AUFGABENSTELLUNG:
- A) Beantworten Sie mithilfe des Ausgangstextes zum EGMR-Urteil die folgenden Fragen:
(i) An welchem Datum erging das Urteil des EGMR?
(ii) Wie viel Zeit verging nach der Veröffentlichung, bis das Newsportal den Kommentar löschte?
(iii) Für welche Plattformen gilt die Entscheidung nach ausdrücklicher Klarstellung der Richter nicht?
- B) Führen Sie den Ausgangstext über das EGMR-Urteil zur Haftung von Portalbetreibern im Anschluss an seinen letzten Satz weiter.

Die Entscheidung des Europäischen Gerichtshofs für Menschenrechte
Der Europäische Gerichtshof für Menschenrechte (EGMR) hat in einem aktuellen Urteil vom 16. Juni 2015 (Az.: 64569/09) über beleidigende Äußerungen eines Nutzers auf einem Nachrichtenportals entschieden. Zu einem Nachrichten-Artikel hatte ein Nutzer belastende Äußerungen in einem Kommentar hinterlassen. Das Newsportal wurde aufgefordert, diesen Kommentar zu löschen, was jedoch erst sechs Wochen nach Veröffentlichung geschah. Das war – nach Auffassung des nationalen Gerichts – ein unzulässig langer Zeitraum, weshalb der Portalbetreiber zur Zahlung von Schadensersatz verurteilt wurde. Der EGMR bestätigte die Haftung des Portalbetreibers und erklärte die Verurteilung zur Zahlung von Schadensersatz für rechtmäßig.
Bedeutung der Entscheidung
Was bedeutet diese Entscheidung für Unternehmen, die im Netz Kommentare und Bewertungen auf den von ihnen verantworteten Internetseiten oder Profilen ermöglichen?
Die gute Nachricht: Die Richter des EGMR haben in ihrem Urteil ausdrücklich klargestellt, dass diese Entscheidung nicht für andere Plattformen gilt, auf denen Kommentare hinterlassen werden können, wie ein Internet-Diskussions-Forum oder Social-Media-Plattformen.
Auch wenn die Entscheidung solche Formen der Onlinekommunikation nicht betraf, so ist eine Haftung eines Unternehmens auch nach deutschem Recht für Kommentare oder Beiträge von Nutzern nicht gänzlich ausgeschlossen. Die Tatsache, dass es sich nicht um eine eigene Äußerung des Unternehmens handelt, das die Internetseite oder den Social-Media-Account betreibt, entbindet nicht von der Haftung. Allerdings sind auch nach der deutschen Rechtsprechung bestimmte Voraussetzungen notwendig, um ein Unternehmen als Betreiber einer Internetseite für fremde Kommentare in die Haftung zu nehmen, sogenannte „Störerhaftung“.

AUFGELISTETE DATENSÄTZE:
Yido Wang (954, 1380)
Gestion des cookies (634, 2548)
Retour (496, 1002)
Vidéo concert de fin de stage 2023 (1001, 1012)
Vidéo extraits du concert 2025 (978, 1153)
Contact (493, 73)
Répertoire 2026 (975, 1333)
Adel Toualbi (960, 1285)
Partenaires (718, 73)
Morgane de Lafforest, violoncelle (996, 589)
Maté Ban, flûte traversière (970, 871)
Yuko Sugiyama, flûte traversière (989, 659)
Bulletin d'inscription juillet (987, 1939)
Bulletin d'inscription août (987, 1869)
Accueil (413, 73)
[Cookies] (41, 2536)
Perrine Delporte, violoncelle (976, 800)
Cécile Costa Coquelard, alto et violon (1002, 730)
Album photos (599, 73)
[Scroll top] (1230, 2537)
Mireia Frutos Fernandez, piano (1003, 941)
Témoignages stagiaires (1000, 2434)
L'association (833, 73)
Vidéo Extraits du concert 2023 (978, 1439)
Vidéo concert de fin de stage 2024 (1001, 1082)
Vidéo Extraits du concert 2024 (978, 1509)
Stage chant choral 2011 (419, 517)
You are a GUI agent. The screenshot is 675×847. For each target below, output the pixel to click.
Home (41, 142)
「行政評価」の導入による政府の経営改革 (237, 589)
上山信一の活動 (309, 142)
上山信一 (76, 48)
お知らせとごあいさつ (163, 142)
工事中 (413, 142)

LÖSUNGEN:
- A)
(i) Das Urteil erging am 16. Juni 2015.
(ii) Der Kommentar wurde erst sechs Wochen nach der Veröffentlichung gelöscht.
(iii) Die Entscheidung gilt nicht für andere Plattformen mit Kommentarfunktion, etwa Internet-Diskussions-Foren oder Social-Media-Plattformen.

- B)
Eine Haftung, insbesondere auf Unterlassung, besteht aber üblicherweise erst dann, wenn der Betreiber eines Internetportals Kenntnis von einer klaren Rechtsverletzung erlangt und sie gleichwohl nicht beseitigt. Der Bundesgerichtshof (BGH) hat schon mehrfach entschieden, dass den Betreiber einer Webseite keine grundsätzliche Prüfungspflicht bezüglich fremder Inhalte trifft. Diese Rechtslage hat er erst kürzlich wieder mit Urteil vom 19. März 2015 (Az. I ZR 94/13) bestätigt.
Das gilt übrigens auch für anonyme Beiträge. Nutzer dürfen Kommentare anonym verfassen, auch wenn damit für den von einer Äußerung betroffenen nur beschränkte Möglichkeiten bestehen, gegen den Nutzer direkt vorzugehen. Dies ist auch deshalb der Fall, weil ein Betroffener von dem Portalbetreiber auf zivilrechtlichem Wege keine Auskunft über die Identität des anonymen Nutzers verlangen kann. Auch das wurde vom BGH bereits bestätigt (unter anderem BGH, 1. Juli 2014 – VI ZR 345/13). Umso mehr geraten in diesen Fällen dann die Betreiber von Internetseiten, Foren et cetera in den Fokus des Betroffenen, der die weitere Veröffentlichung des Kommentars verhindern und untersagen lassen will.
Auch eine Haftung auf Schadensersatz setzt nach deutschem Recht voraus, dass gegen bestehende Prüfpflichten verstoßen wurde oder Kenntnis von der Rechtsverletzung besteht.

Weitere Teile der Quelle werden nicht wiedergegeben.